(EXCERPTED RECORDS begins)

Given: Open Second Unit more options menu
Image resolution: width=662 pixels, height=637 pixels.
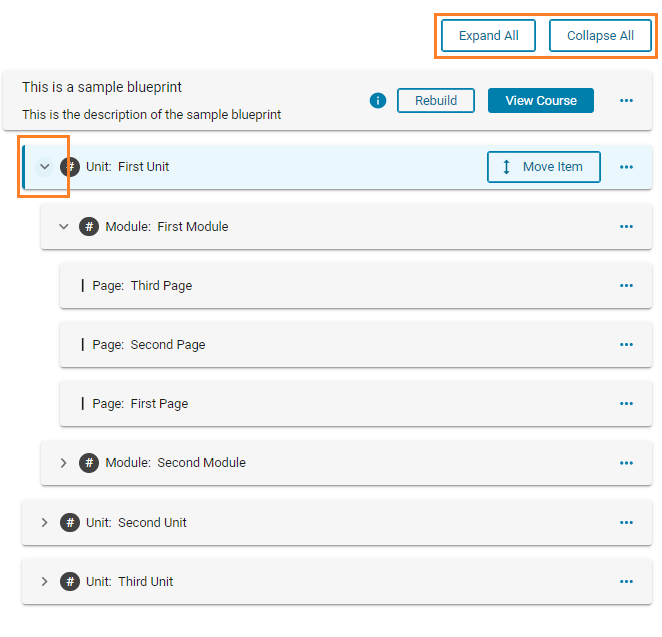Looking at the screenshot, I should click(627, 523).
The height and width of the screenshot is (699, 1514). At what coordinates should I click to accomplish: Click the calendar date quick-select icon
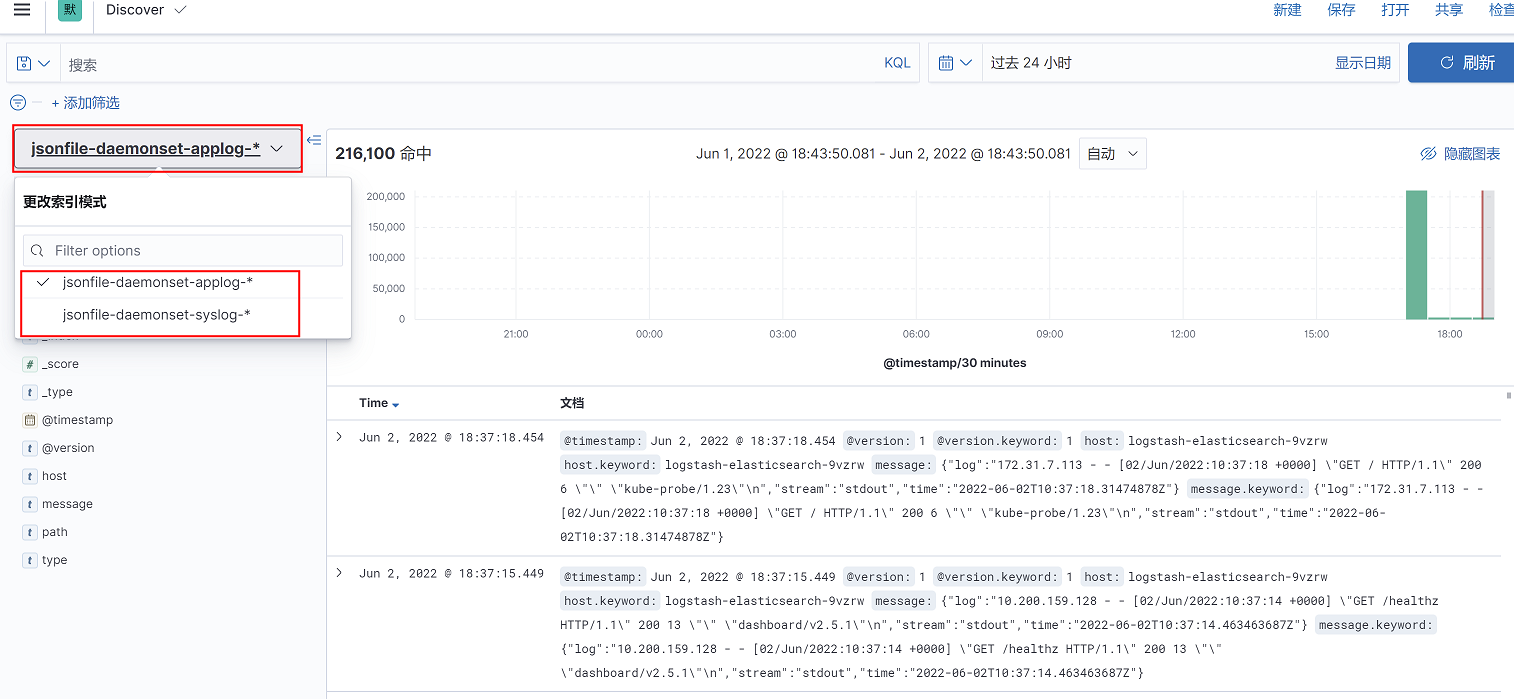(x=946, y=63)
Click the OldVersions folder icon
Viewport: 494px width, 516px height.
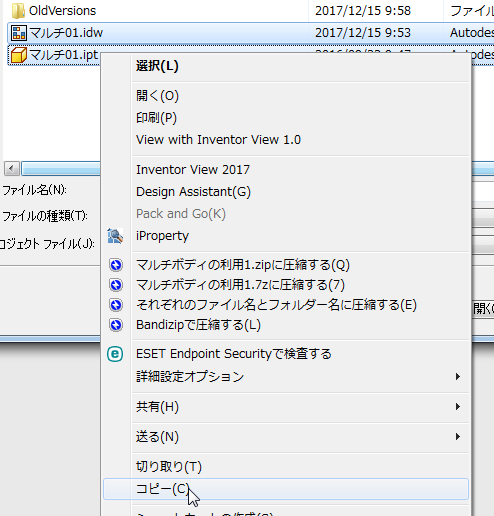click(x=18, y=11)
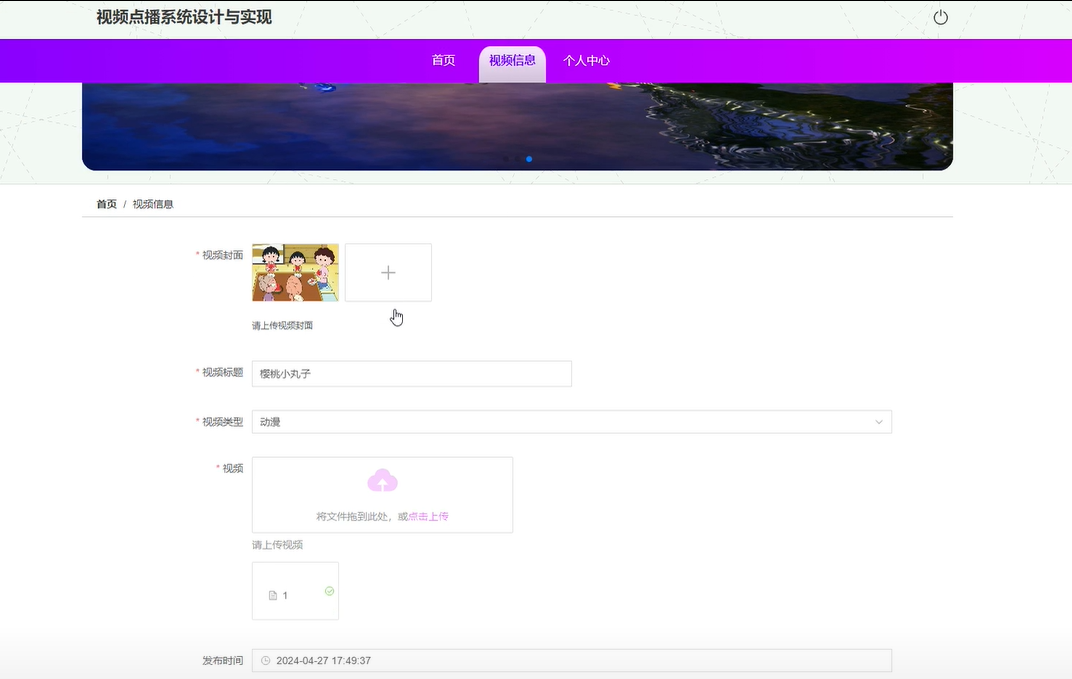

(EXCERPTED RECORDS ends)

» **YOUR OBJECTIVE**
From the line containing "Image resolution: width=662" down to the last line of the entries above, copy each line exactly and nothing more. Leave pictures out.

» **EXERCISE OUTPUT**
Image resolution: width=662 pixels, height=637 pixels.
Looking at the screenshot, I should click(627, 523).
The height and width of the screenshot is (699, 1514). At what coordinates should I click to accomplish: Click the calendar date quick-select icon
(x=946, y=63)
Click the OldVersions folder icon
Viewport: 494px width, 516px height.
click(x=18, y=11)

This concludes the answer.